Everyone in the Moore house had some job or trade. Martha was a midwife blessed with Father’s Tongue and through it the power to call down Names from the heavens. Anna was a seamstress with a hand so gentle and an eye so keen she could darn even the finest lace. Abram, once a carpenter, had in the years after his stroke taken to whittling crude little figures that they sometimes peddled at the market. Even Glory, a talented artist despite the fact that she was barely twelve, painted little portraits on woodcuts she then sold to her friends at school. Honor, who was too young to take up a craft, helped around the farm as best she could.

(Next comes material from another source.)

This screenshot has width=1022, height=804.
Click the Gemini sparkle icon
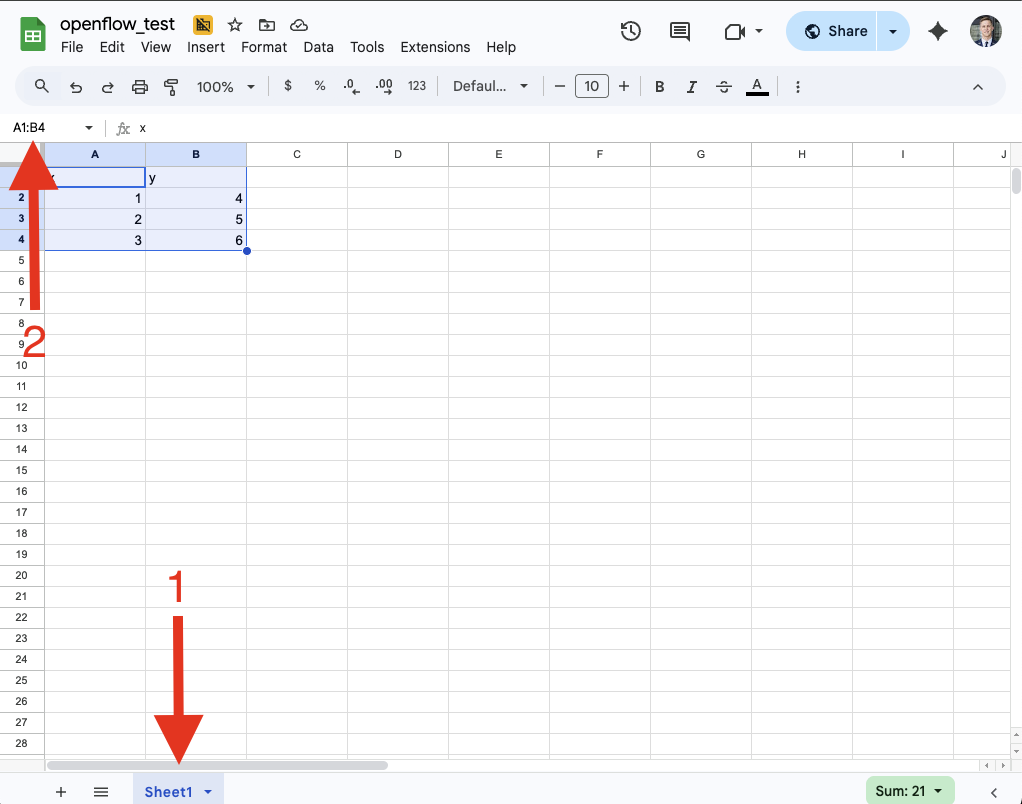pos(938,31)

And then there was Immanuelle, the shepherdess, who tended a flock of sheep with the help of a hired farm boy. Every morning, save for the Sabbath or the odd occasion when Martha called her along for a particularly risky birthing, Immanuelle would take to the pastures to watch over her sheep. Crook in hand, she’d lead them to the western range, where the flock would spend its day grazing in the shadows of the Darkwood.

Immanuelle had always felt a strange affinity for the Darkwood, a kind of stirring whenever she neared it. It was almost as though the forbidden wood sang a song that only she could hear, as though it was daring her to come closer.

But despite the temptation, Immanuelle never did.

On market days, Immanuelle took a selection of her wares—be it wool or meat or a ram—to the town market for peddling. There, she would spend the whole of her day in the square, haggling and selling her goods. If she was lucky, she’d return home after sundown with enough coppers to cover their weekly tithes. If she wasn’t, the family would go hungry, and their tithes and debts to Abram’s healers would remain unpaid.

Abram forced down another mouthful of stew, swallowing with some effort. “Sell him . . . for a good bit. Don’t settle for less than what he’s worth.”

Immanuelle nodded. “I’ll go early. If I take the path that cuts through the Darkwood, I’ll make it to the market before the other merchants.”

The conversation died into the clatter of forks and knives striking plates. Even Honor, young as she was, knew to mind her tongue. There was silence, save for the rhythmic drip, drip, drip of the leak in the corner of the kitchen.